Saturday, October 27, 2007
Opinion, Stephanie Ramage
Islamo-Fascism Unawareness Week
Some of the gravestones of 52 French Muslim soldiers desecrated by neo-Nazis earlier this year. The soldiers fought alongside American and British troops to defend France in World War I.
CREDIT: PHILIPPE HUGUEN/AFP/Getty Images
By Stephanie Ramage
I was raised as part of middle Georgia’s very small Mormon minority. It wasn’t until my freshman year at Brigham Young University that I saw the theocracy that essentially defines Mormonism. At BYU, Mormonism was not, as it had been in Georgia, an oasis of spiritual singularity; it was instead an overwhelming omnipresence, a penetrating interloper into every facet of our lives.
It was there, under the too-watchful eyes of the church authority, that my sword of faith was beaten into a plowshare of secularism. My eventual decision to forsake Mormonism entirely was one I made on my own, without outside influence. In an accepting environment, I had been free to think about my religion without feeling the need to defend it, and that freedom of intellectual inquiry made all the difference in who I am today. I left BYU at the end of that year, going on to the University of Georgia.

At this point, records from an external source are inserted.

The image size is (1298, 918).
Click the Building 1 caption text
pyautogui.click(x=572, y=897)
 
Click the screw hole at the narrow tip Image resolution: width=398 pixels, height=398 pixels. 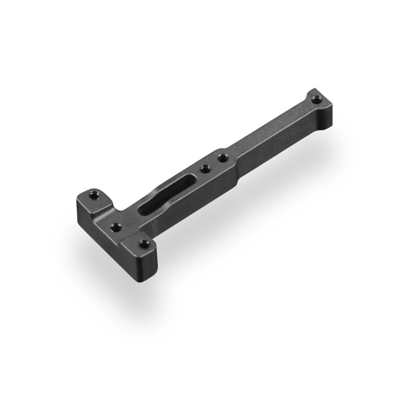point(315,100)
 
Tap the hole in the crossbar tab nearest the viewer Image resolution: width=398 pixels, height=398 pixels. point(144,244)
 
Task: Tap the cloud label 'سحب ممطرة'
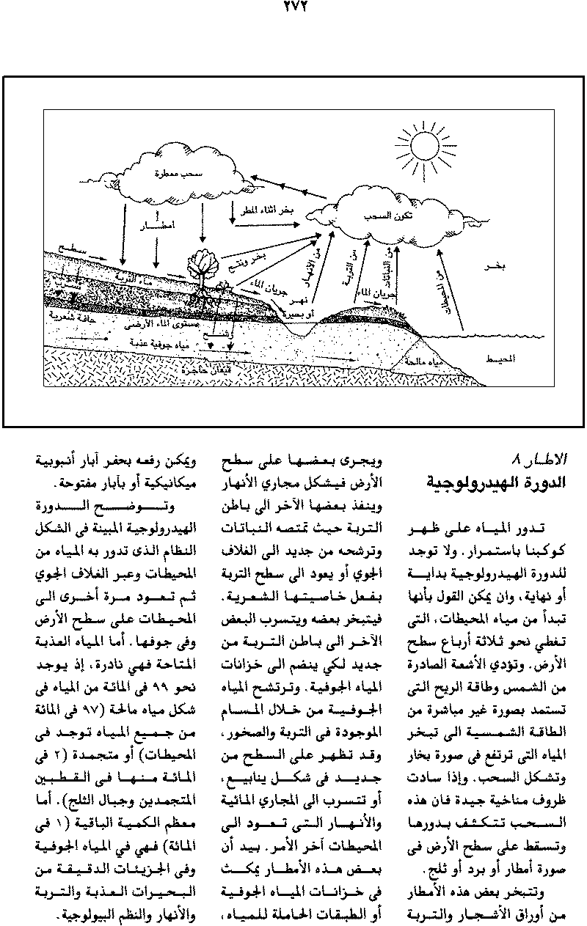click(169, 175)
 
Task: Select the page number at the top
click(294, 10)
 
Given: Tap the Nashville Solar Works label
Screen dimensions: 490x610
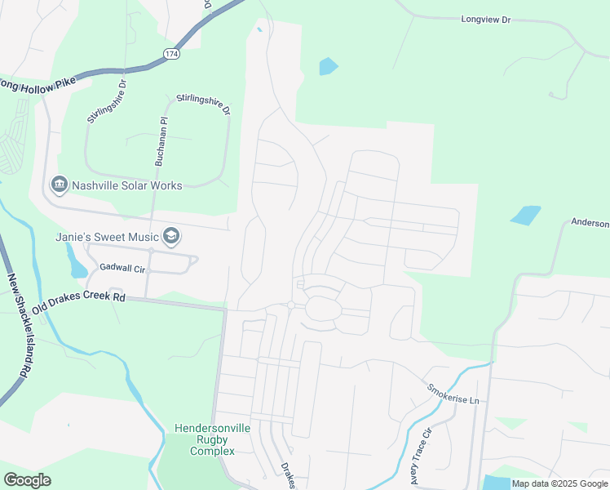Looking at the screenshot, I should [x=126, y=186].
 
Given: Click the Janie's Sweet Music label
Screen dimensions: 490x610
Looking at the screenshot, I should [x=107, y=237].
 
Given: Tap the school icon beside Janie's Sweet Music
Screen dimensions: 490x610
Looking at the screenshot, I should [x=170, y=237].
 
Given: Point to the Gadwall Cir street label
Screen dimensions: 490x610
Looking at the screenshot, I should [x=122, y=267].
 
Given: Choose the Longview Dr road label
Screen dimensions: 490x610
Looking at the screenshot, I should [x=485, y=18].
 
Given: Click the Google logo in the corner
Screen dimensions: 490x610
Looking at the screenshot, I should [x=27, y=480].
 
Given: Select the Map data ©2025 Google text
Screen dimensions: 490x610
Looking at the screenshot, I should [x=559, y=483].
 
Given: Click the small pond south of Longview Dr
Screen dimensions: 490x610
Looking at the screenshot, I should [x=328, y=66].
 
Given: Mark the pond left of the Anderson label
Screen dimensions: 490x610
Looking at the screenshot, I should [x=526, y=215].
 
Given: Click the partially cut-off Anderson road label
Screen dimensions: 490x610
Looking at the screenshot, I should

I thought about that a lot recently as Islamo-Fascism Awareness Week swept college campuses across the nation. The term “Islamo-Fascism” has primarily been used to describe Islam employed as a disguise under which the pan-Arabic front seeks to legitimize the violent expansion of its influence. “Islam” is not the point, and if you lop that off you’re left with “fascism,” which essentially describes established governments subverting the law through violence upon their own people in order to secure their power.
So, at whom are these events aimed, exactly? Are we to be grateful because their sponsors have informed us of the heretofore unknown danger of Islamic extremists? Is it to show who is a “safe” Muslim and who is not? At what point does a veil become a threat or a Muslim woman become a mindless possession? Who is it who decides? And once decided, what is the point of it?
Comparisons of personal experiences of faith are slippery things, but I know a tiny something of the effect of vilification on religious devotion.
In high school, I was a devout Mormon, and my piety made me an easy target in ways that “moderate” Mormons were not. The day after many of my fellow students had taken in a vicious little anti-Mormon film called “The Godmakers” at an event sponsored by a prominent local church, I was slapped around and spit on by a group of boys, Christian Protestants all. These boys waited until the teacher and the only other girl in the class left the room to make copies in the office, as they did every day. Then they turned off the lights, locked the door and cornered me. I sat as impassively as possible. One of them called me, rather incongruously, a “Mormon whore” and slapped me. I felt my tears searing my face and I tasted the blood of my lip as I tried not to sob.
There’s no point in going into the rest. Suffice it to say that when the teacher returned she saw that something had happened. The boys were suspended for three days. The school apologized to my family. The effect on me was like a blacksmith’s fire on a sword—I would have died for my faith.
So if the idea behind Islamo-Fascism Awareness Week is to deter extremists by separating less-secular Muslims from the mainstream and holding them up to suspicion, I would argue that potential extremists will not be deterred, but galvanized.
What is particularly troubling about Islamo-Fascism Awareness Week is that its organizers and speakers—David Horowitz, Ann Coulter and their ilk—seek to demonize a particular segment identified with a particular religion. But for them, as for all of us, there is no way of precisely defining who that segment is. Which means that ultimately all Muslims, regardless of the stated intent to shield the moderates, will be viewed with more suspicion, and the devoutly non-secular, fueled by alienation, will have their suspicions regarding the non-Muslim world validated—a big step on the path to becoming extremists. SP
Stephanie Ramage is news editor of The Sunday Paper.